Source – https://www.hpcwire.com/
Last Thursday, a range of experts joined the Advanced Scale Forum (ASF) in a rapid-fire roundtable to discuss how advanced technologies have transformed the way humanity responded to the COVID-19 pandemic in indelible ways. The roundtable, held near the one-year mark of the first lockdowns in North America, opened with a session from Ari Berman, CEO of BioTeam.
“It’s so easy to focus on the bad things we hear about the remarkable and really unfortunate numbers of people who have died from this, the huge numbers of people who’ve been infected from it, we talk about these new more infectious variants, et cetera,” Berman said – but, he added, there were major success stories in the pandemic, too: collaborations and technology deployments that will save “millions of lives.”
NIH Keynote: Creating a Coordinated Data Approach to Help Address COVID-19
With that, the roundtable launched into its first keynote, delivered by the National Institutes of Health’s Susan Gregurick, who serves as associate director for data science and director of the NIH’s Office of Data Science Strategy.

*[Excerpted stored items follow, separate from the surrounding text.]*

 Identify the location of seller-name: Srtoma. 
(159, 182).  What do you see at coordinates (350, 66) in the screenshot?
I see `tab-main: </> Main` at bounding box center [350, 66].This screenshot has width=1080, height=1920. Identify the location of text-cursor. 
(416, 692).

“We’ve been working for almost a year now to sprint ahead to collect and enhance SARS-CoV-2 data – clinical data, structural data, genomics data – to address the pandemic,” Gregurick said. “The first thing that we tried to do – and we did successfully – was to get different types of at-home, point-of-care clinical testing technologies out into the hands of our citizens.”
This program – called RADx – ranges from preparing for high-throughput COVID-19 testing to engaging underserved populations through community-engaged implementation projects, and it’s one of several data-driven projects run inside the NIH. The NIH has also, for instance, been working on its Collaboration to Assess Risk and Identify Long-Term Outcomes (CARING) for Children with COVID Program.

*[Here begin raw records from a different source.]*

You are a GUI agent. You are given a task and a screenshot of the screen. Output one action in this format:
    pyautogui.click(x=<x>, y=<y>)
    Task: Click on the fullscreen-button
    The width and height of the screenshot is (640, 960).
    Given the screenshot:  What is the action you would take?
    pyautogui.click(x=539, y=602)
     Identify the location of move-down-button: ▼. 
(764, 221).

Still, the NIH needed to develop a longer reach. They worked with the National COVID Cohort Collaborative (N3C), which integrates electronic healthcare record data on COVID-19, augmenting it with “an incredibly rich set of data from vulnerable populations.” As of a few months ago, the N3C has multiple millions of participants contributing data to hundreds of ongoing projects and collaborators. (The data is accessible in a cloud archive, which is accessible here.)
The NIH also worked with the All of Us Research program – which collects longitudinal COVID-19 health outcome data alongside phenotypic and serological data – the BioData Catalyst, which provides data from clinical trials and observational studies such as those that evaluated hydroxychloroquine early in the pandemic.
Soon enough, the NIH found itself serving as an aggregator of a wide range of data from various sources – and having to grapple with the logistical implications of coordinating both the data and access to the data across a wide range of interested parties.
“Making all this work together across many different projects really does require some efforts in data harmonization,” Gregurick said. “We’ve been tackling this in two different ways: … common data elements and mapping to data models. In some cases it’s a development of curation strategies within the data hub, … in other cases it’s at the point of collection and really collaborating with our data coordination centers.”
The different stages of the RADx program, for instance, shared around 16 common data elements (CDEs) that could be more easily integrated, but each program also contained its own unique elements. “We’re using those common data elements to help construct data models and data search strategies for ontology,” Gregurick said. “We’re also mapping these to a common data model.”
The NIH has also been working on unifying other supporting technology, such as the researcher authentication services that allow access to various data, tools and hubs, across platforms. More ambitiously, they’re piloting a program to allow the linking of records from a given individual across platforms without compromising that individual’s identity.